To answer these two questions we compared the self-reported ethnicity from survey responses from about 70,000 cancer patients to the ethnic group contained in their hospital records.1

Figure 1. The sensitivity and positive predictive value of NHS hospital records for a person’s true self-identified ethnicity1, 2

The results were not as hopeful as they might be. If someone self-identifies as White British their ethnicity will be recorded correctly most of the time, and if someone's hospital record states that they are from a White British ethnic group it is probably correct.

But for people from well-defined ethnic groups – Black African and Black Caribbean, Pakistani, Indian, Chinese or Bangladeshi groups – ethnicity is recorded correctly 60-80% of the time.

Irish ethnicity is usually correct if it is recorded in a person's hospital record (a high positive predictive value), but half of all people who self-identify as Irish will not have this recorded as their ethnicity (low sensitivity); mostly these people have White British ethnicity recorded instead.

If someone self-identifies as one of a number of mixed ethnic groups, this background will probably not be recorded in their hospital notes correctly, and if someone has a mixed background recorded in their notes it is probably wrong.
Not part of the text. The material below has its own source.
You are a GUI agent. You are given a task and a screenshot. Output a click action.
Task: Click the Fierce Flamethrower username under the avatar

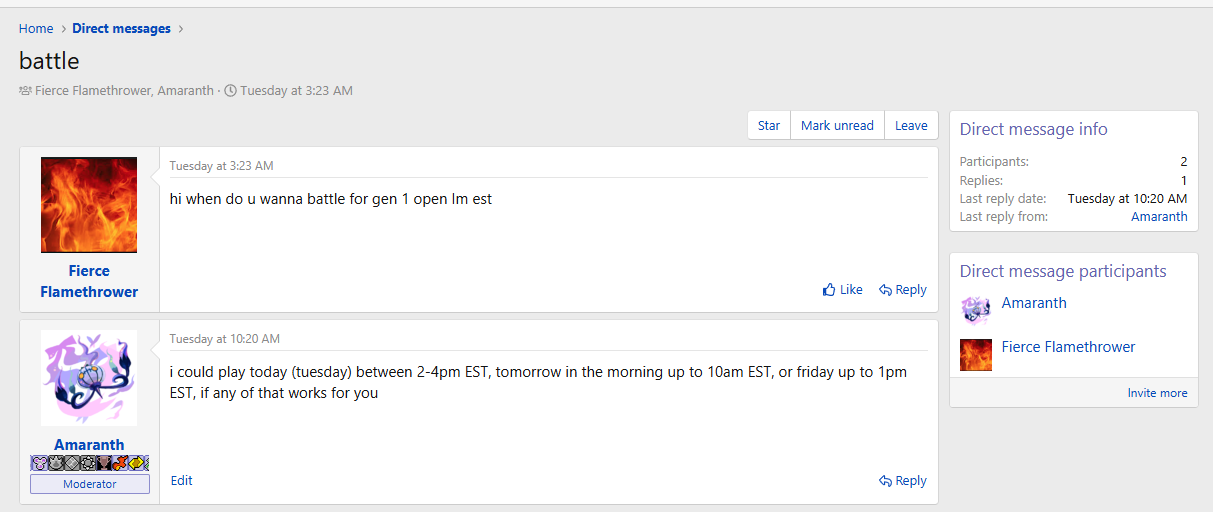89,281
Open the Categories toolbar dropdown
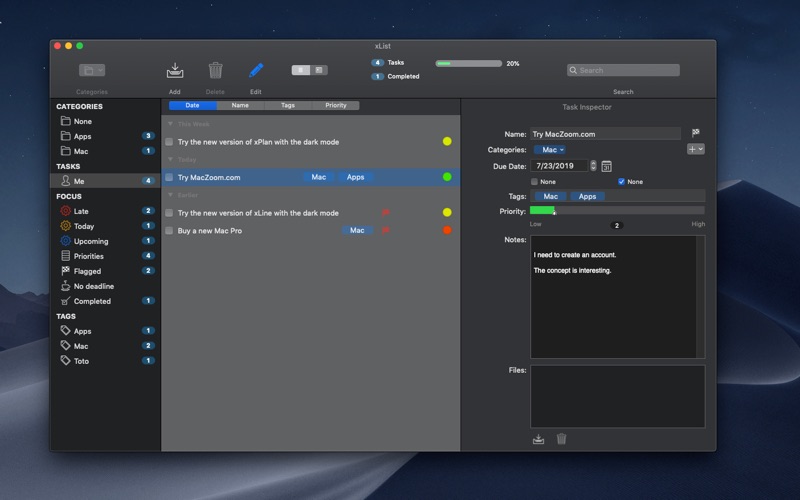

Discordance and concordance

Our analysis looked at whether each ethnic group in turn was recorded correctly or not. But we can also estimate an overall measure of agreement between NHS hospital records and self-identified ethnic group. A simple way to do this would be to estimate the percentage of people overall who have incorrectly recorded ethnicity – doing so, we see that only 4% of NHS records are discordant.

However, this low value doesn't reflect the differing sizes of the different ethnic groups. Cohen's Kappa is a different measure, that takes account of the fact that what is measured and what is true may be concordant by chance alone. Using this measure, the concordance of measured and true ethnicity is much lower, at only 0.64 (a long way from the maximum possible value of 1, which would indicate complete concordance).

So what did we find? Hospital-recorded ethnicity is concordant with a person's self-identified ethnic group as long as that person is from a White British background, but for people from ethnic minority groups often it is not.  Overall concordance is high, but this is mostly because the numbers of people from non-White British ethnic groups are a minority – it is not a reflection of good measurement of ethnicity overall.

 

This article was a joint runner-up in the 2014 Young Statisticians Writing Competition, organised by Significance and the Young Statisticians Section of the Royal Statistical Society. The winning entry, 'Does New York City really have as many rats as people?' by Jonathan Auerbach, was first published in the October 2014 print edition of Significance. Our other runner-up, 'Does Christmas really come earlier every year?' by Nathan Cunningham, was published online last month.

Footnotes

  • 1. Saunders CL, Abel GA, El Turabi A et al. Accuracy of routinely recorded ethnic group information compared with self-reported ethnicity: evidence from the English Cancer Patient Experience survey. BMJ Open 2013; 3.
  • 2. When using the 16-group ethnicity classification (table 1) in analyses, six broader groups are sometimes used: White (red labels), Mixed (blue), Asian or Asian British (green), Black or Black British (purple), Chinese (pink) and Other (black).